Sentirsi a casa dietro a un bancone con il caffè che ti scorre nelle vene

«È vero! Si può proprio dirlo: ho il caffè che mi scorre nelle vene». Sorride di un sorriso contagioso, Rachele Ravelli, di fronte alla metafora che ci viene spontanea per descrivere il suo albero genealogico: pronipote e nipote di esercenti, figlia di albergatori e sorella di professionisti della ristorazione e dell’albergheria. Dietro a un bancone, insomma, non poteva che sentirsi a casa.
La sua casa, oggi (e da ormai sette anni), è il bar Selz di Locarno. Un locale fuori dagli schemi. Decisamente. Dall’atmosfera cosmopolita e piacevolmente rétro. «L’idea l’ho un po’ ‘rubata’ dal bar Tabac di Losanna, dove ho lavorato per qualche tempo». Sarà. Ma di certo è anche una questione genetica. Vi dice qualcosa il bar Paolino? E il Ravelli? Certo, ritrovi storici del centro città, dove sono passate generazioni di locarnesi. Il primo lo ha creato il nonno di Rachele (Paolino, appunto), il secondo il prozio Ademaro. E lei, con la sorella e il fratello, dietro a un bancone c’è praticamente nata. «Nostra mamma era bellissima (e lo è ancora) – racconta lei stessa – e assieme al papà Enrico (figura di spicco del mondo turistico, non solo regionale, ndr.) lavorava come una matta. Anche col pancione, quando le gravidanze erano ormai quasi a termine».

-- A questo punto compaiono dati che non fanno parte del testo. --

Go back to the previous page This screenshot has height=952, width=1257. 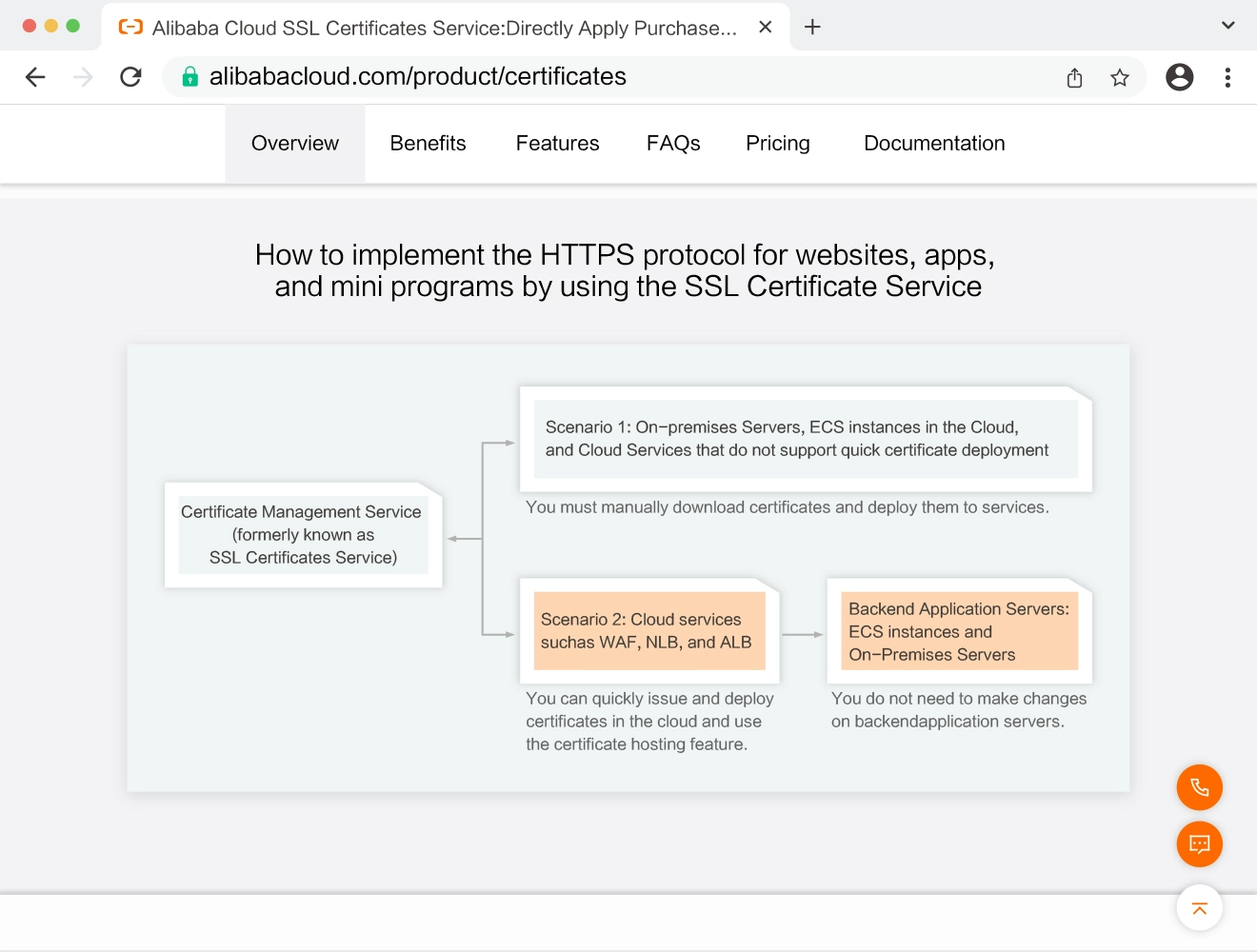coord(35,77)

L’infanzia al mitico Navegna
Luogo di quelle fatiche, l’albergo e ristorante Navegna di Minusio, che la famiglia Ravelli ha gestito per un quarantennio e oltre. Tanto amato dai turisti, ma anche da molti ticinesi, che ne hanno fatto una tappa obbligata durante le passeggiate domenicali sulla Rivapiana, per i pranzi in famiglia, i banchetti di matrimonio, le cene romantiche. «Lì siamo praticamente cresciuti – prosegue Rachele – trascorrendo un’infanzia bellissima in un luogo splendido. Tanti giochi, bagni nel lago, giri in bicicletta...».
A sei anni il primo vassoio
Lì la gerente del Selz ha preso fra le mani il suo primo vassoio. «Avevo sei anni – ricorda – c’erano sei bicchieri da birra, tutti finiti irrimediabilmente per terra. Un vero smacco, cui si aggiunse anche la sgridata di papà...». Che quella del turismo, in tutte le sue sfaccettature, fosse la direzione giusta, lo ha subito capito, ma ci è voluto qualche anno per trovare la sua strada. Nel frattempo ne ha provate molte: dall’apprendistato (con diploma) come agente di viaggio al lavoro nelle aziende di famiglia (alla ricezione, in sala e come titolare, prima al Navegna e poi all’albergo Du Lac di Locarno), dall’inverno al Kulm di St. Moritz (il celebre 5 stelle dove diversi i dipendenti dei Ravelli lavoravano in bassa stagione) all’anno come cameriera al bar sulle navi da crociera. «Un’esperienza bellissima. Ci ho incontrato gente incredibile, perché per fare quella vita lì deve mancarti qualche rotella... – sorride –. A volte ho l’impressione di aver scoperto mezzo mondo in un pomeriggio. Abbiamo navigato da Papete a Venezia, fermandoci ogni giorno in un posto diverso, che noi del personale avevamo quattro ore per esplorare. Anche luoghi veramente sperduti. E meravigliosi».
L’approdo del cuore
L’approdo del cuore, dopo che ogni esperienza precedente non era mai durata più di tre anni, lo ha però trovato sul Verbano, fra piazza Grande e piazza Castello. «Quando ho saputo che lo storico titolare si sarebbe ritirato – ricorda Ravelli – ho cominciato a corteggiarlo, perché mi ero già innamorata del luogo e speravo che me lo cedesse». Così è stato e così ha preso forma il Selz. Che fosse proprio quella la sua casa lo ha capito «perché prima pensavo di non avere nessuna creatività. Invece fra queste mura le idee sono sgorgate spontanee. Da quando ho cominciato, sette anni fa, mi alzo felice tutte le mattine. Anche, e forse soprattutto, perché so che incontrerò tanti clienti, molti dei quali sono ormai degli amici».
Difficile essere «figli d’arte»
«’Ah, tuo papà è l’Enrico...’ Con questa frase molti danno per scontato che per me, nel settore, è stato tutto facile. Ma essere ‘figli d’arte’ non è mai semplice, anzi. Spesso ti tocca dare di più. Forse è per questo che ho cercato l’originalità», dice Rachele Ravelli. Il cui segreto è anche la capacità di accogliere, «che significa essere servizievoli, non servili».